Para investigar possível resposta, vem à tona a Lei nº 9.504, de 30 de setembro de 1997, a Lei das Eleições, que conta com regra que disciplina as variações nominais com as quais o candidato pode ser registrado, podendo ser "o prenome, sobrenome, cognome, nome abreviado, apelido ou nome pelo qual é mais conhecido, desde que não se estabeleça dúvida quanto à sua identidade, não atente contra o pudor e não seja ridículo ou irreverente" (artigo 12, caput).

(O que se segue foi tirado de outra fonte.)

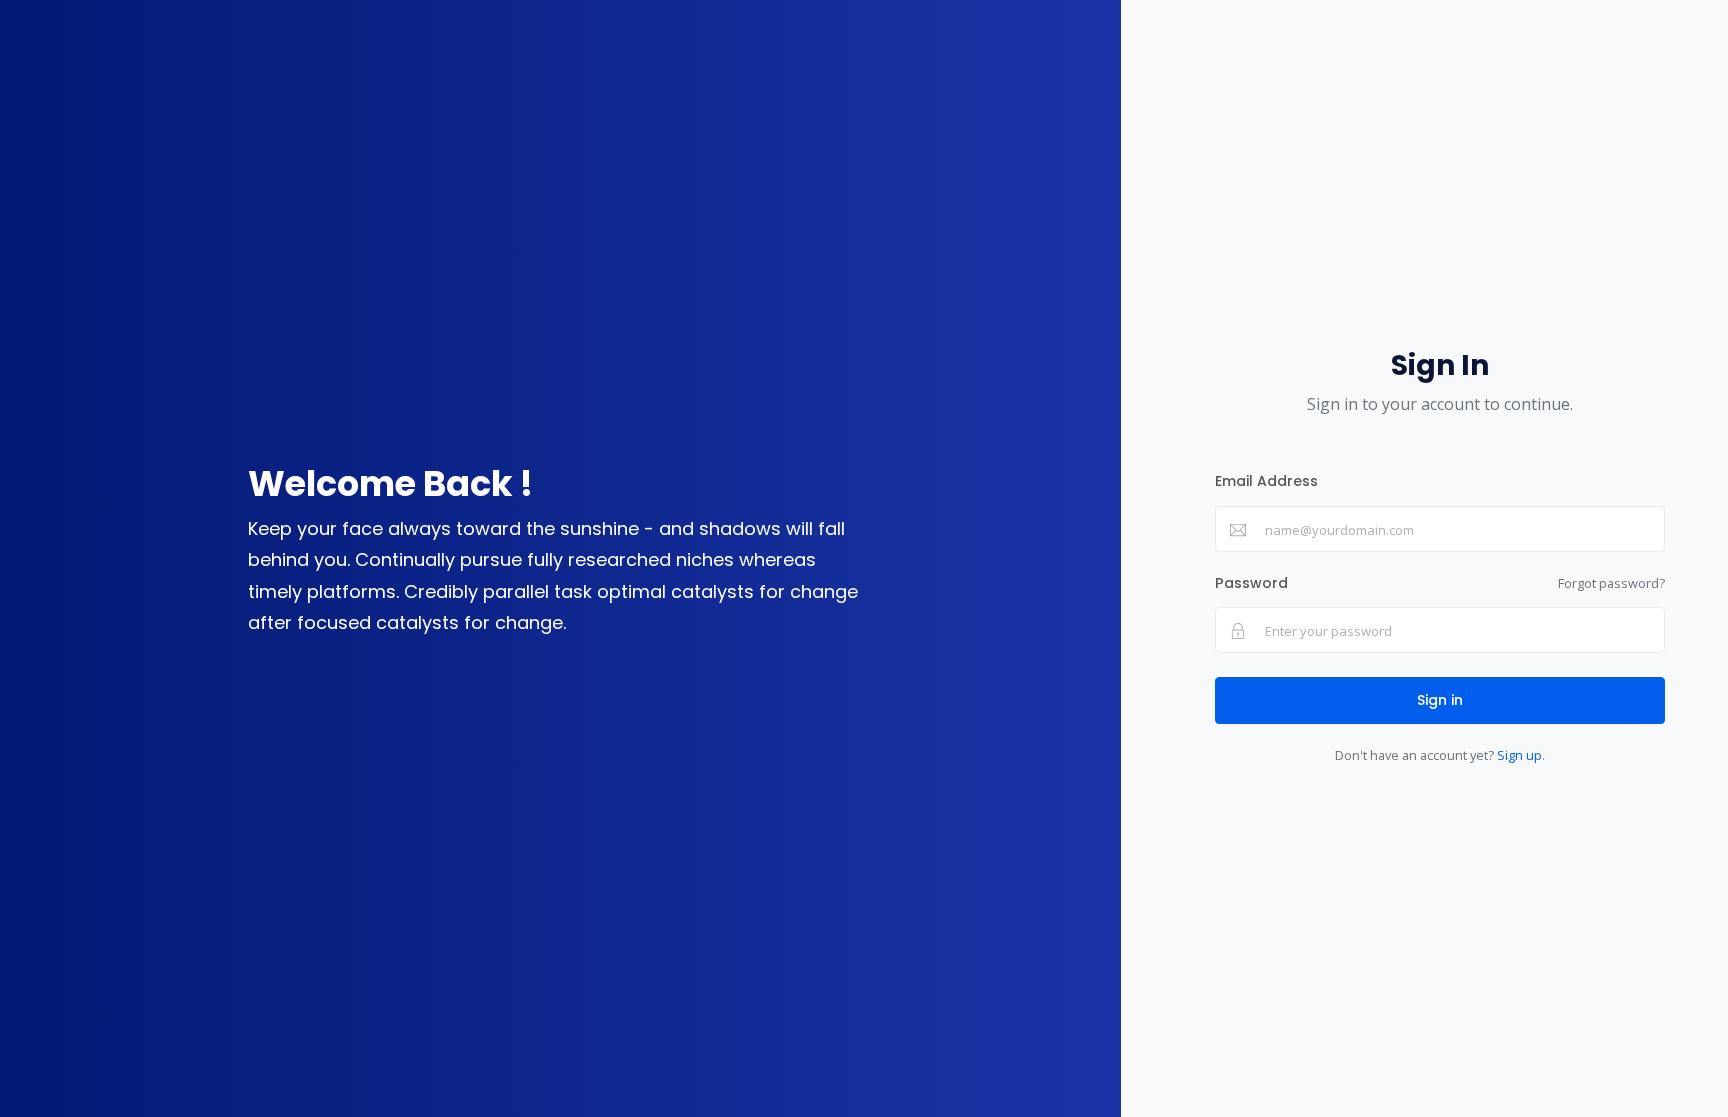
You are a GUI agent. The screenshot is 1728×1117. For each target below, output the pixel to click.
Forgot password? (1611, 583)
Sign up (1519, 755)
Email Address (1266, 481)
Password (1251, 583)
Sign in (1440, 700)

Há imprecisão quanto ao que pode ser considerado desconforme ao "pudor", "ridículo" ou "irreverente". São conceitos jurídicos que a doutrina administrativista costuma chamar "indeterminados", que são técnicas por meio da quais o legislador concede ao aplicador do direito "certa de liberdade para decidir-se no caso concreto, tendo em conta sua posição mais favorável para reconhecer, diante da multiplicidade dos fatos administrativos, a melhor maneira de satisfazer a finalidade da lei nas situações empíricas emergentes" [8].

Porém, deve-se ter em conta que há disciplina legal sobre o que lesiona o pudor militar, ou o "pundonor", na linguagem mais intensa do Estatuto dos Militares. Se para a generalidade dos candidatos há imprecisão sobre o que seria ofensivo ao pudor em termos de variações nominais, para os militares essa imprecisão foi praticamente eliminada pela lei. Assim, sem recurso a percepções particulares sobre o que é ou não moral, é possível entender que militares, da ativa ou da inatividade, não podem se valer de seus postos ou designações hierárquicas em atividades político-eleitorais.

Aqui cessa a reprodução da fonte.